Extracted text
'''

Today, we have 507 shareholders holding over 842 million common shares represented at the meeting. This represents over 71% of the issued and outstanding shares.

Russell Girling
Chairman of the Board of Directors, Suncor Energy

With that, I declare the meeting regularly called and properly constituted for the transaction of business. The 2025 annual report, which includes the financial statements for the year ended December 31st, 2025, and the auditor's report has been tabled. It is accessible in the Documents tab on today's meeting platform. The annual report was mailed to shareholders who requested the report. I will now move to matters to be voted upon, and I declare the polls open on all resolutions. The first item of business to be voted on is the election of directors. Under Suncor's bylaws, the number of directors to be elected shall be the number of directors then in office or such other number as has been determined by the board. The board has determined that 10 directors will be elected at the meeting.

Of the 10 directors nominated, nine are independent and one, Rich Kruger, is a member of management. Their backgrounds and experiences are described in Suncor's circular. The circular is also accessible in the Documents tab on today's meeting platform. May I have a motion to nominate for election to the board of directors the candidates named in Suncor's circular?

'''

Record set

'''

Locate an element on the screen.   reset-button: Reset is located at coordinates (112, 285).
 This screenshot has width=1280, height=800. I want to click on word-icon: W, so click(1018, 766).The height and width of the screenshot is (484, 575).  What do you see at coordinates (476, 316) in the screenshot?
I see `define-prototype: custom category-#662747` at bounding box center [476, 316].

'''
'''

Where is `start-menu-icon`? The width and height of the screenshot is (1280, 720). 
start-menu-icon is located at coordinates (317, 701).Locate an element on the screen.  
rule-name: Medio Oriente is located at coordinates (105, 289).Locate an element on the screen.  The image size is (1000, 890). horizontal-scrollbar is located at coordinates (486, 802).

'''
'''

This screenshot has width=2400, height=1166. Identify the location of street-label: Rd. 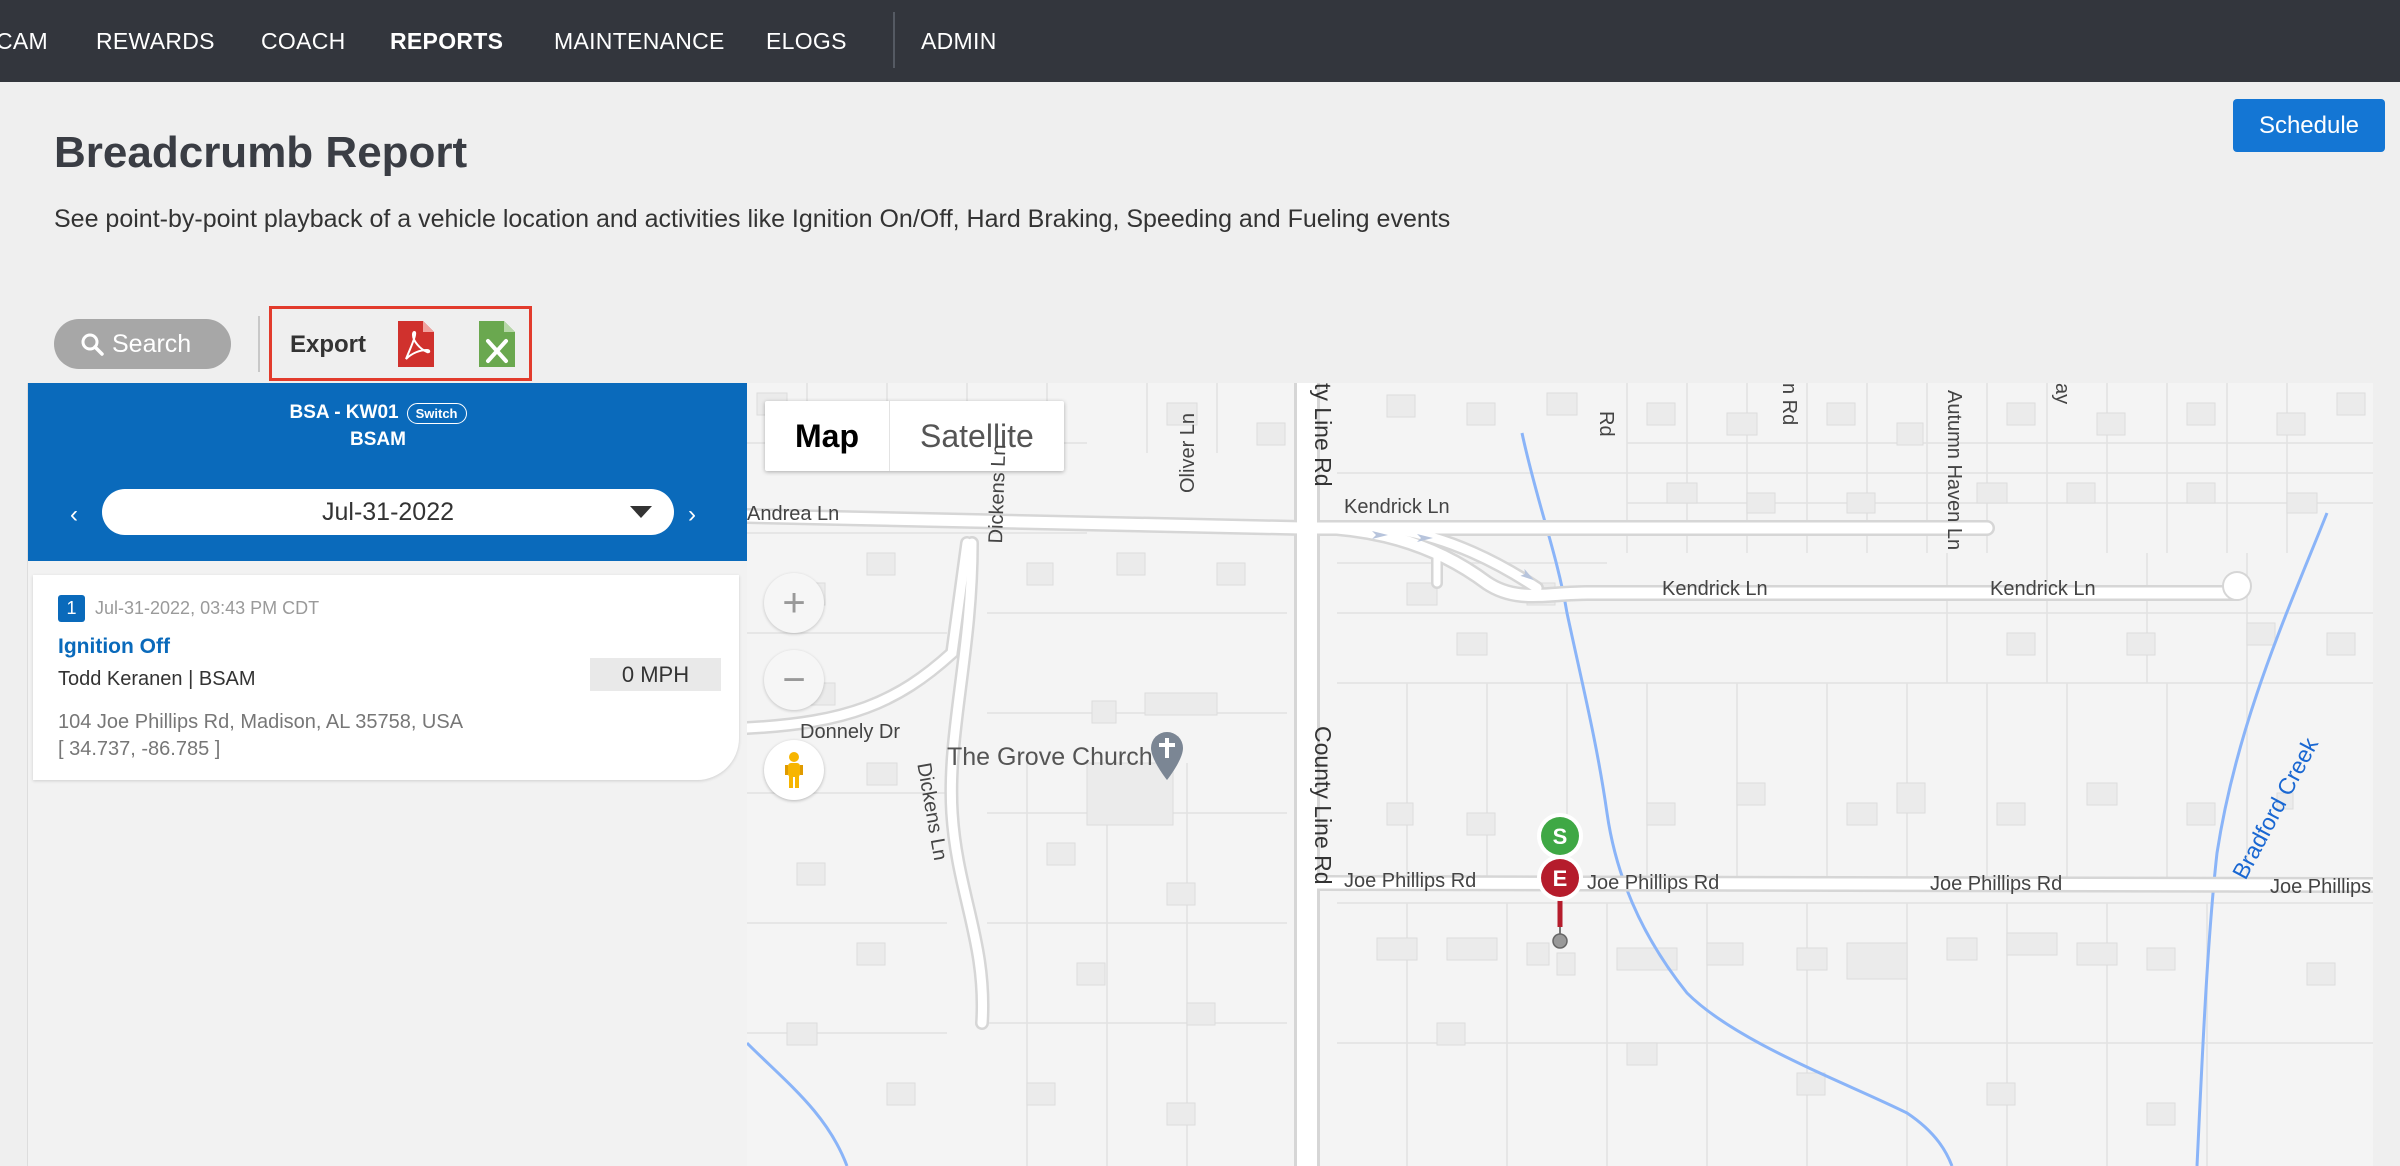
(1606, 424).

'''

Actions to take
(1) According to the shareholder meeting transcript, how many directors has the board determined will be elected at the meeting?
(2) Translate this sentence from the shareholder meeting transcript into Spanish: "The circular is also accessible in the Documents tab on today's meeting platform."
(3) Continue the shareholder meeting transcript from the point where it stops.

Answers to the tasks
(1) 10 directors.

(2) La circular también está disponible en la pestaña Documents de la plataforma de la reunión de hoy.

(3)
Christine Randall
Shareholder, Suncor Energy

Good morning. My name is Christine Randall, and I am a Suncor shareholder. I move to nominate the following candidates for election as directors: Ian Ashby, Russell Girling, Jean Paul Gladu, Jennifer Kneale, Rich Kruger, Brian MacDonald, Lorraine Mitchelmore, Jane Peverett, Chris Seasons, Jackie Sheppard.

Russell Girling
Chairman of the Board of Directors, Suncor Energy

Thank you, Christine. Can I have a seconder for that motion?

Matilda Lowe
Shareholder, Suncor Energy

My name is Matilda Lowe, and I am a Suncor shareholder. I second the motion.

Russell Girling
Chairman of the Board of Directors, Suncor Energy

Thank you, Matilda Lowe. I declare the nominations closed. Ten directors are to be elected at this meeting, and ten persons have been nominated. I'll pause now and see if there's any questions directly related to the election of directors. Hearing none, Jacquie, will you now give the additional instructions on the voting procedure?

Jacquie Moore
General Counsel and Corporate Secretary, Suncor Energy

On this vote, all shares for which proxies in favor of management have been received will be voted in accordance with those instructions. The 10 nominees named in the circular are listed on your screen. To vote for each director, please complete the ballot by clicking either for or against in the appropriate spot beside the name of each nominee.

Russell Girling
Chairman of the Board of Directors, Suncor Energy

Please cast your votes on the appointment of directors. As I mentioned earlier, you may submit your vote on the election of directors now or wait until the end of all the motions before submitting them at the same time. We will proceed to the next item on the agenda. The next item of business is the appointment of the independent auditors. Management has proposed that KPMG be appointed as the company's auditors. Can I have a motion to appoint KPMG as auditors?

Christine Randall
Shareholder, Suncor Energy

My name is Christine Randall, I move that KPMG be appointed auditors of Suncor Energy Inc. To hold office until the next annual meeting of shareholders or until a successor is appointed.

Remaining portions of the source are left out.